SEFT has cost £54 million compared with the original budget of £45 million and of this £26 million was spent on the management of the programme. The remainder paid for the one useful result from SEFT – hardware in the form of a central back office, plus infrastructure such as ticket validators, ticket barriers and ticket vending machines. Add in the Oyster upgrade to take ITSO compliant cards and the total is ‘at least £120 million’.

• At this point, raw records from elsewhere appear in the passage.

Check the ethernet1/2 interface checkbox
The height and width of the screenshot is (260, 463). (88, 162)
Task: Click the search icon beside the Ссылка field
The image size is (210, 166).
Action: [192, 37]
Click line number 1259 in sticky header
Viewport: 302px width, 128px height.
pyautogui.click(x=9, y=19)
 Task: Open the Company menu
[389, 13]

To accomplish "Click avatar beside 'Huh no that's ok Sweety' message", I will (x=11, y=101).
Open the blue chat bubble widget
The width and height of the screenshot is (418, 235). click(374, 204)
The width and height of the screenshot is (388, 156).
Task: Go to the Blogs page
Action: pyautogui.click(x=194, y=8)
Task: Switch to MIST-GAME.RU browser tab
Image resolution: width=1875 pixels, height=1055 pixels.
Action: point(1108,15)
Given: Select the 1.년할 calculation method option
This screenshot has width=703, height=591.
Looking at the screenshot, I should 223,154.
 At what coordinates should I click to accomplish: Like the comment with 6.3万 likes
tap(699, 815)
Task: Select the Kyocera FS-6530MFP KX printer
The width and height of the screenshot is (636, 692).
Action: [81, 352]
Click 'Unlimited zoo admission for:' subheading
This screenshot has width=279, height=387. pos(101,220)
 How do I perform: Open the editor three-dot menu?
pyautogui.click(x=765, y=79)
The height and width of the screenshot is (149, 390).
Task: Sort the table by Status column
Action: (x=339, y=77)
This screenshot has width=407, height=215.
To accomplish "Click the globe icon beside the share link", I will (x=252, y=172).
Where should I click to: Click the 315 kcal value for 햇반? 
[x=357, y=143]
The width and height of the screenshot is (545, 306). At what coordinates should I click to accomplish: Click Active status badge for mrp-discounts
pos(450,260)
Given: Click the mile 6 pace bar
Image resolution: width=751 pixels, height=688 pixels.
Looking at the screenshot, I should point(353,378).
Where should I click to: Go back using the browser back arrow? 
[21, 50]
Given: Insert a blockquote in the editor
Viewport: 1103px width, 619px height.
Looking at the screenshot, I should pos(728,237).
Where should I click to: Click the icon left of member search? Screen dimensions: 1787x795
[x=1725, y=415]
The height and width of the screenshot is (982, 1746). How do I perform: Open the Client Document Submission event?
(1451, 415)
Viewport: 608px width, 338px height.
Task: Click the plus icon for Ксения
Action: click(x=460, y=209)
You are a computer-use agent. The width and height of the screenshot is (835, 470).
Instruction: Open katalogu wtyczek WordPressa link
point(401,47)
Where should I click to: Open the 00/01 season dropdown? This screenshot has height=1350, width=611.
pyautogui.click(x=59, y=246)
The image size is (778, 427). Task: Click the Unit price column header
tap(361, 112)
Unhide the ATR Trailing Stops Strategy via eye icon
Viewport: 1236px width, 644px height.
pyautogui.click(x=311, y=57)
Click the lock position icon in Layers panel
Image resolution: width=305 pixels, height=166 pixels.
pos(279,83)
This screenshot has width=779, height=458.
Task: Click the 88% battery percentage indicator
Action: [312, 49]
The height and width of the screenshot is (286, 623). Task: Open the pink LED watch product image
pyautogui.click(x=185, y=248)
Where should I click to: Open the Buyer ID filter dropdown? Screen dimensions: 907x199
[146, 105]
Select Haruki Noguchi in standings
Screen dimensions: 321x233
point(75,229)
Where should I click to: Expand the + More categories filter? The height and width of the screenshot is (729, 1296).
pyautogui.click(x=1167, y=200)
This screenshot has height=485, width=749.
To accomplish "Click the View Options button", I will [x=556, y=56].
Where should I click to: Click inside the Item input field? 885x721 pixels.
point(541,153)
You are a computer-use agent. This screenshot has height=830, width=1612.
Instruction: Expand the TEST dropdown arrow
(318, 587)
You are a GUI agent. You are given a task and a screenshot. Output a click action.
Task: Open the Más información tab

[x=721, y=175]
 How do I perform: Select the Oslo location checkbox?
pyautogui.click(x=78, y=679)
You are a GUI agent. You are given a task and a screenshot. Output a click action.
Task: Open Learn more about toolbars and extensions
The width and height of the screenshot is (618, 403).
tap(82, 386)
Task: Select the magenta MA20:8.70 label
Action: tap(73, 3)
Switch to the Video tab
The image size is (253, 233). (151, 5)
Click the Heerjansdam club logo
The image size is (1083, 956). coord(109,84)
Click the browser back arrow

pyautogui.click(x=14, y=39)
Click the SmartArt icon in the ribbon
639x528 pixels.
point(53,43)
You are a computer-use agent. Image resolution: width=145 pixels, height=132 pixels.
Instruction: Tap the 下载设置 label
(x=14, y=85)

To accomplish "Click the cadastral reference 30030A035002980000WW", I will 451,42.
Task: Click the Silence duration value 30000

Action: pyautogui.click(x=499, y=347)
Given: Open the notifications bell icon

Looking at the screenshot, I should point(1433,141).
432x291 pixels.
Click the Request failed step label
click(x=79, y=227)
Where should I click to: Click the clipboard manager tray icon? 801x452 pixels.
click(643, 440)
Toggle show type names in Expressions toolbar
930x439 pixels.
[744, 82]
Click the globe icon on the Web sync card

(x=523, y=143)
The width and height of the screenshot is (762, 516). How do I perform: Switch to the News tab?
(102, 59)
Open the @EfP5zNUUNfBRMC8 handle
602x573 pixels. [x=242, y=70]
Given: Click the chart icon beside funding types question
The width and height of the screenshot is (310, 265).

Any train operating company can access the new back office, which processes the transactions from the gates and validators, to handle their own smart ticketing schemes. According to the Rail Delivery Group, the central back office is currently using around 5% of its capacity. However, the ‘in house’ capability is being promoted to train operating companies across the network and two franchises outside the south-east of England are using the facility.
Roger’s blog
Since the last e-Preview we’ve had Railtex where I noticed a significant difference this year. At past shows my standard procedure has been to sign in at the Modern Railways stand, go to one corner of the hall and walk and down the aisles, stopping off when something of interest caught my eye. Eventually I would arrive at the opposite corned with pages of notes, lots of photos, several kilos of leaflets and sore feet
This year I arrived early and spent some time going through the catalogue adding ‘must see’ stands to the invitations already received in the run up to the show. These visits kept me busy for most of the morning because there was a lot to discuss on most stands. Then when I started the methodical coverage, several discoveries resulted in further long chats.
As a result, come closing time a couple of aisles remained unvisited. So if I missed your stand, please accept my apologies.
What was noticeable this year was the presence of most of the major rolling stock suppliers. This no doubt reflected the current bonanza plus the start of procurement by HS2.
Various models of very high speed trains for the UK market were featured, including a chance to mix-and match a bewildering array of options on the Alstom stand. Interestingly overhead line electrification equipment was on show, which you would normally expect to find at Infrarail.
Another reason for my slow progress could be that I seemed to spend a lot of time trying out seats, from the conventional to the experimental. A common factor was a lack of lumbar support compared with, say, my office chair or car. One suggestion is that thinner foam makes fire safety compliance easier.
Incidentally, in this month’s Modern Railways I have claimed the ‘Welcome’ page. When my turn comes around I like to write about travelling on the everyday railway and this month’s piece covers six contrasting journeys to and from the West Midlands plus an example of a contingency plan saving the day.
Looking ahead, June is very quiet except for the Stagecoach summer reception at the end of the month. Much to talk about on the franchising front, even before we get onto the railway in general.
In part, the current quiet spell reflects the absence of railway announcements during the period of Government ‘Purdah’ leading up to the general election. No doubt the usual madness will erupt on 9 June.
Anyway, more time in the office will also allow me to get on with research and analysis for the July column which is going to be a ‘special’ devoted to various aspects of a single subject. And, having, hopefully, whetted your appetite, time to get started.